Happiness was found in books and expanding her mind while in school. And true love was discovered at age 13 when she cradled her firstborn in her arms. She found stability in her life when she was adopted by Rita Adair, who took Grayson to her first demonstration in Philadelphia called the Million Woman March. There, an estimated 750,000 African American women organized to address pressing issues of interest to them and to Black families.
“It was powerful to see the affection of Blackness in action,” Grayson said of the 1979 march designed for African American women to be self-determined.
Grayson became captain of West High School’s cheerleading squad and was an active member of Ebony Expressions Cultural Awareness Project, a community theater group for young Black performers. She received her diploma and eventually attended University of Wisconsin-Madison. Community activism seeds were planted there as she began using her voice for change as a member of the Black Student Union. Grayson gained a Bachelor of Arts in psychology, while being a single mother on a Section 8 voucher for housing.

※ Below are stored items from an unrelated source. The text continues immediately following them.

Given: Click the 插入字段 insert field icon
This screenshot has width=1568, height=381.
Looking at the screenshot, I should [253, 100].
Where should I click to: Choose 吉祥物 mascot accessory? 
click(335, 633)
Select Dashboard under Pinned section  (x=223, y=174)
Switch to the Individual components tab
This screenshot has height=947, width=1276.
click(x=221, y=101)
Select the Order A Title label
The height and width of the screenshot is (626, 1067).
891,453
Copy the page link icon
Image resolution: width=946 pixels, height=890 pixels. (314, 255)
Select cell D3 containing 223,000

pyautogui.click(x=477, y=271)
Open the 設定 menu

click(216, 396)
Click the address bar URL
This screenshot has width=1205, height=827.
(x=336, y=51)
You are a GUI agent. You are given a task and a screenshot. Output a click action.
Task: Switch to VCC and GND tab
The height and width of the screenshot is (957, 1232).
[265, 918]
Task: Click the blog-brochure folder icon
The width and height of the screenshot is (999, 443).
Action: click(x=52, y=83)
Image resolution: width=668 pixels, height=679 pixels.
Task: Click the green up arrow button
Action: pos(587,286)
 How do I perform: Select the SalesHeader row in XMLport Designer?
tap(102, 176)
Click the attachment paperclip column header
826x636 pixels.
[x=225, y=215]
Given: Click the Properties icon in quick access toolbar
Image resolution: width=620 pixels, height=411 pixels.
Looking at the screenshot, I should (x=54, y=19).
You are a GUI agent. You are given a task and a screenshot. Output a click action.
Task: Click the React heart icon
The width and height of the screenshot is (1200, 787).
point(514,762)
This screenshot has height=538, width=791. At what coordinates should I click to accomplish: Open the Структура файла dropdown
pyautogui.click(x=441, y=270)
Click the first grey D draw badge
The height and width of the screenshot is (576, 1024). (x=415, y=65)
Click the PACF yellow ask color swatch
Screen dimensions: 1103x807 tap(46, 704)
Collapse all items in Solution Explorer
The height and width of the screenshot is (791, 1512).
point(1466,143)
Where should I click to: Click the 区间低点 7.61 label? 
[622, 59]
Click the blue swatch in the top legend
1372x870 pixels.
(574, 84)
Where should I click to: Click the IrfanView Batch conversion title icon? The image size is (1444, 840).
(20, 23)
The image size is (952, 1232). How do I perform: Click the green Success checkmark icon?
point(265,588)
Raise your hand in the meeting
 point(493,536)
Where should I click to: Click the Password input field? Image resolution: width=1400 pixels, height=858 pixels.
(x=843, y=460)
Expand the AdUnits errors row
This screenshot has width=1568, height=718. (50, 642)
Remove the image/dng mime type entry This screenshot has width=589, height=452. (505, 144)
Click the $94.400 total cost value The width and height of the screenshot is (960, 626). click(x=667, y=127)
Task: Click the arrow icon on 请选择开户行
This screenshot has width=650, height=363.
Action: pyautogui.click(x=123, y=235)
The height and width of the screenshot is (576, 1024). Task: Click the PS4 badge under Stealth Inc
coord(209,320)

Grayson “found herself” and the passion to champion the rights of her people by absorbing the messages taught by Afrocentrism authors, poets, playwrights and theorists.
Community Activism Seeds Planted
In 2014, she and other advocates created Young, Gifted and Black Coalition during national outrage at the police shooting of Michael Brown, an unarmed young Black man in Ferguson, Missouri. Shortly after, she founded Urban Triage, which provides psycho-education, trauma-informed care, advocacy, personal development skills, parenting skills, education, and analysis building for Black people to stay engaged and present in the lives of black children while promoting healing and self-sufficiency.
“I started it as a desire to have a group of Black people come together that advocate for other Black people,” said Grayson, who was also working as the YWCA’s director of employment services. “We chose the Sankofa bird as part of our logo because it signified us going back to our past to heal for our future.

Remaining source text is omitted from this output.